No. of Recommendations: 6
Tedthedog: Am curious about the features you used, do they include "fundamental ratios" e.g. P/B, P/S, etc. often used in screens?
Yes, the vast majority of the features being used are fundamental financial data which change at the quarterly reports, plus analysts estimates and then the usual price, volume, momentum and sentiment factors. Have fed the ML models as many as 400 features but removing most correlated features and using a much smaller subset works better.
Although I started out using my Stock Investor Pro data base coupled with scikit-learn I’ve put that on the back burner. Portfolio123 is developing a ML service for professional and individual investors. I was invited to join their beta users group trying out the product and evaluating different models before it will be released as a service. Beta user group includes a few well-versed professional finance individuals with ML experience and some essentially beginners. They are developing many more user-friendly tools for use by individual investors.
System includes most major ML models (9 categories with several subset within each category). In addition, you have the capability of defining your own hyperparameters for each model. Because financial data has a very large amount of noise an ensemble of different learning models seems to achieve better results. Users do not have access to proprietary data but can select their own features, run models, run simulations with buy/sell rules including friction using the data. Significantly better than I could have accomplished as an individual.
It works! Looks to be an excellent system but not likely to be affordable for small net worth investors.

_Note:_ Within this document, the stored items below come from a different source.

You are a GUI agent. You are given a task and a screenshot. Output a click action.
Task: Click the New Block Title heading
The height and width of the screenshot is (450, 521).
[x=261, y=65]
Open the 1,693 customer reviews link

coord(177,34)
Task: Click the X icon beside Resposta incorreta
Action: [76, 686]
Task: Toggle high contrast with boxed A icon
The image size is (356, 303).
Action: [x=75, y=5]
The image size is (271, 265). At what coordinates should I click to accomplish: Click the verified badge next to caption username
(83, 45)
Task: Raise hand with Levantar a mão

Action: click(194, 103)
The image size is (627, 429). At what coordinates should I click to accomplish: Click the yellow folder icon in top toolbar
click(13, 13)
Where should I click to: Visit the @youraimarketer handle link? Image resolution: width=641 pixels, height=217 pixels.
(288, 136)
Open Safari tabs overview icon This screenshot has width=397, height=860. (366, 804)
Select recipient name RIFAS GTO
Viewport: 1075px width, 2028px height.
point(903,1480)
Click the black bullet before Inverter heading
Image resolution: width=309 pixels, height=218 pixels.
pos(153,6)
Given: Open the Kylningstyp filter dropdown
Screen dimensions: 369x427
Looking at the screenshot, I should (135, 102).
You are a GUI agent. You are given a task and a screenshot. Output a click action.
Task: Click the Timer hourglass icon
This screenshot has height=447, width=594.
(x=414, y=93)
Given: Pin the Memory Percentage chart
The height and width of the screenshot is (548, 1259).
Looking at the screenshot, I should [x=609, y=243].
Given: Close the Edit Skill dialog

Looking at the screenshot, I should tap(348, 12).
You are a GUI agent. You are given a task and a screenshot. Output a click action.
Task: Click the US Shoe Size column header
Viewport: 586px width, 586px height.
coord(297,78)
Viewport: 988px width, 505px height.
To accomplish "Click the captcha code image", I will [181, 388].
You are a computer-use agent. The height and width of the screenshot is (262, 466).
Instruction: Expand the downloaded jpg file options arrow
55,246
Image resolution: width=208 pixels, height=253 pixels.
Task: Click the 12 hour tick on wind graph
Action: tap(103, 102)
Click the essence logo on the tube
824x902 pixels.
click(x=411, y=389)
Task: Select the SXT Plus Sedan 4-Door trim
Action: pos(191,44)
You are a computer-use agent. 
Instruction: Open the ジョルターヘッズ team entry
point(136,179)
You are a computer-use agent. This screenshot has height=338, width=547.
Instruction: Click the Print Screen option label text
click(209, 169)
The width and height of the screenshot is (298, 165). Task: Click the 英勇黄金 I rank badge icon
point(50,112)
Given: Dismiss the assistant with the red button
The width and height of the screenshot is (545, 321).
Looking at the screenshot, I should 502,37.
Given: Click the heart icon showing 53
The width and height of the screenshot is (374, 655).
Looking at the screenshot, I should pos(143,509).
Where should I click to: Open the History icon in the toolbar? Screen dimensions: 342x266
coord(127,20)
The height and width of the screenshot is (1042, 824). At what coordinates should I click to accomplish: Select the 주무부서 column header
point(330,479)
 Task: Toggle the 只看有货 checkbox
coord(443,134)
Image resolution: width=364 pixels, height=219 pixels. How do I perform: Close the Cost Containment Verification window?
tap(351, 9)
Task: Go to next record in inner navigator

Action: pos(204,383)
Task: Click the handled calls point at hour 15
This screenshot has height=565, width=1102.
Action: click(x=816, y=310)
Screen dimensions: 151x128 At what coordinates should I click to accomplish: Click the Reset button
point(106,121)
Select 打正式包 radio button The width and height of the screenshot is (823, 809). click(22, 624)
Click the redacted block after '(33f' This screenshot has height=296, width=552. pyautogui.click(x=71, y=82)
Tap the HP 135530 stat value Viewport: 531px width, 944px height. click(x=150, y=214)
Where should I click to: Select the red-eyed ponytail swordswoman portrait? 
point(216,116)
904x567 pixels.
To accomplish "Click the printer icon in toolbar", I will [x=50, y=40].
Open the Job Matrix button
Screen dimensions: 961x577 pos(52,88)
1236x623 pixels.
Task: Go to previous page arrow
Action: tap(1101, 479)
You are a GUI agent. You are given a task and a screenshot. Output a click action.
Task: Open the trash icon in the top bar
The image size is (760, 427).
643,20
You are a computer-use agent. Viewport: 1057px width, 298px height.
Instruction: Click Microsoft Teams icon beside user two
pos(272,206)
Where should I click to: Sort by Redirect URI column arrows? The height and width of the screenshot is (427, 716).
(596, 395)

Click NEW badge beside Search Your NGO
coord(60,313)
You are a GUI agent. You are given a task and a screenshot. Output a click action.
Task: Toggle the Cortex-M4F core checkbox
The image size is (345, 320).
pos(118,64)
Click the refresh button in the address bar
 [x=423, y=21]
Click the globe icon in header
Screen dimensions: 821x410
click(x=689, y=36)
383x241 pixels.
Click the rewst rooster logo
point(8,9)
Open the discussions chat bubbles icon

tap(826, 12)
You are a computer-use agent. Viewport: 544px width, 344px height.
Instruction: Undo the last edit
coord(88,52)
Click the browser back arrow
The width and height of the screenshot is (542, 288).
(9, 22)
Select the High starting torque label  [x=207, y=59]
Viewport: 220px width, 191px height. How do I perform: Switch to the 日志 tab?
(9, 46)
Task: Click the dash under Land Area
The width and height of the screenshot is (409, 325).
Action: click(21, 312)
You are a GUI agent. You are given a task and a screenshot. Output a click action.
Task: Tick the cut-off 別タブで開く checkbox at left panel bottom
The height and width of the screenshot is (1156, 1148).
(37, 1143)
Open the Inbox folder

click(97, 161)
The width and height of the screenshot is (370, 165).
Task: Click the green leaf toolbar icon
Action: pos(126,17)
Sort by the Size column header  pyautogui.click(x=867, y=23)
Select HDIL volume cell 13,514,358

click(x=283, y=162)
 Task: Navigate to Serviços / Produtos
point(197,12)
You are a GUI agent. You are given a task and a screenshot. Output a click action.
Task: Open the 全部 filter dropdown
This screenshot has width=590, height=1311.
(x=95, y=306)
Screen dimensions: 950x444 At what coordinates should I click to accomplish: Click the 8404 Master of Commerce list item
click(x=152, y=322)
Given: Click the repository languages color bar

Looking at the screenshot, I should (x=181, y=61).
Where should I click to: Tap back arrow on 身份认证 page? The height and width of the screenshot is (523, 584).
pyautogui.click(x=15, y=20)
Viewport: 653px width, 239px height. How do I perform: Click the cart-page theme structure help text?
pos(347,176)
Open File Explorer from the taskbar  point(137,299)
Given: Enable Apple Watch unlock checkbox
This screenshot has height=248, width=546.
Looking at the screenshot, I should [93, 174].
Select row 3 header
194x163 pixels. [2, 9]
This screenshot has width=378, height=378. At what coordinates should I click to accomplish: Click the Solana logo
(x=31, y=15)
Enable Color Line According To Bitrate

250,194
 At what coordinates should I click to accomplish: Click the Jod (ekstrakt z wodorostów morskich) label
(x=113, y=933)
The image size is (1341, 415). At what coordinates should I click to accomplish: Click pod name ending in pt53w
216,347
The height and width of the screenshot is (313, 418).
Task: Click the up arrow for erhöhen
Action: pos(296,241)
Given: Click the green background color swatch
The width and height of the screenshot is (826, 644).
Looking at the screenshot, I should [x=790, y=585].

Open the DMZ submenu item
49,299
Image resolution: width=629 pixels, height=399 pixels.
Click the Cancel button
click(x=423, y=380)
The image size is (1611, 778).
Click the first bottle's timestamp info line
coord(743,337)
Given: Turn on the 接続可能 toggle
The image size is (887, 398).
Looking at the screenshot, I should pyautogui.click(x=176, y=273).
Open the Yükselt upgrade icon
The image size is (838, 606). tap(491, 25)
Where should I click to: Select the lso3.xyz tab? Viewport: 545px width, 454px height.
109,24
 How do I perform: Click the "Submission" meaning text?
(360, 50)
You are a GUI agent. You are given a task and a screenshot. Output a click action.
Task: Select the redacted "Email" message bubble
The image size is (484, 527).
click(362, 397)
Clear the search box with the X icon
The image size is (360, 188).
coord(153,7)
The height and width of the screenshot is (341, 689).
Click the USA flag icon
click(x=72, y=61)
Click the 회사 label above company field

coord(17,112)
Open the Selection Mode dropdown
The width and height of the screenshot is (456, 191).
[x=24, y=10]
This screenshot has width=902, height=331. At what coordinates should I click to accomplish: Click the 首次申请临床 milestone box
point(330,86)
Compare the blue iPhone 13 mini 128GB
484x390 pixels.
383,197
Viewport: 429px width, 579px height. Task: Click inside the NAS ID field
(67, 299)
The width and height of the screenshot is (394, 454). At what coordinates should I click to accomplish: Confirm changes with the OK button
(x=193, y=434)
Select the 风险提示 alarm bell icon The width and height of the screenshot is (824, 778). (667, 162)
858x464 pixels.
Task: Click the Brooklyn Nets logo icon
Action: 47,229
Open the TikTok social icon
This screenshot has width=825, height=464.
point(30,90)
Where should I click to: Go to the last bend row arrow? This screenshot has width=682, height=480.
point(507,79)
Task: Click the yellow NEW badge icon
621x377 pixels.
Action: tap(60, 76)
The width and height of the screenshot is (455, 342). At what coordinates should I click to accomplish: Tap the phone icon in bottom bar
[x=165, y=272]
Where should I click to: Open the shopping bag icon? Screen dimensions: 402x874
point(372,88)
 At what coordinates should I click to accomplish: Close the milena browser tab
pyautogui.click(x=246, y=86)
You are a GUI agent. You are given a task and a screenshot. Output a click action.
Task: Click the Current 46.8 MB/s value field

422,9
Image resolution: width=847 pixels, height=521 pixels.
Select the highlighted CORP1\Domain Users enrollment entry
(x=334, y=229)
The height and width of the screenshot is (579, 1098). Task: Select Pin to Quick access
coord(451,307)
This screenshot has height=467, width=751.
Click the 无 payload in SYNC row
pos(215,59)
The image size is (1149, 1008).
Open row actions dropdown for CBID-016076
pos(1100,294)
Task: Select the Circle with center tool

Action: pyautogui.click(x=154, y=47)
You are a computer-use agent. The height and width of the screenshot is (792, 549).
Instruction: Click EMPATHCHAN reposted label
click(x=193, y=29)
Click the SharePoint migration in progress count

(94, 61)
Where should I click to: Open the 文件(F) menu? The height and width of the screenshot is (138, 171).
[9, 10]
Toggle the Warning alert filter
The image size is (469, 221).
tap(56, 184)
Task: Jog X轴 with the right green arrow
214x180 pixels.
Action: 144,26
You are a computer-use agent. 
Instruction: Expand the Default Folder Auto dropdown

Very first try months ago, selected 77 mostly typical fundamental data features typically used in screens. Trained 6 standard ML models (random forest, extra trees, xgboost, deeptables +) on 3.5 years of S&P mid cap data from 2004 that did not include the stock id just features and 3 month gain. Starting 6 months after the end of the training data s to avoid look ahead data leakage tested the models on 2 years of data. All the models performed better than the universe.
Second fold again starting in 2004 trained on 5.5 years of data, skipped 6 months and used models to predict future gain for 2 years, used the same models each restarting from scratch, same features. Again all retrained models outperformed the universe.
Repeated this 6 more times giving 16 years of future predictions which all achieved better than universe results.
Did not have to change the models used, the features selected to achieve significant outperformance.
Outperformed using 20, 40, 100, 200 stocks.
Some of the models tell you which factors they found most valuable.
Some of the newer ML models significantly outperform some of the classics used in my initial try but they all work without changing anything.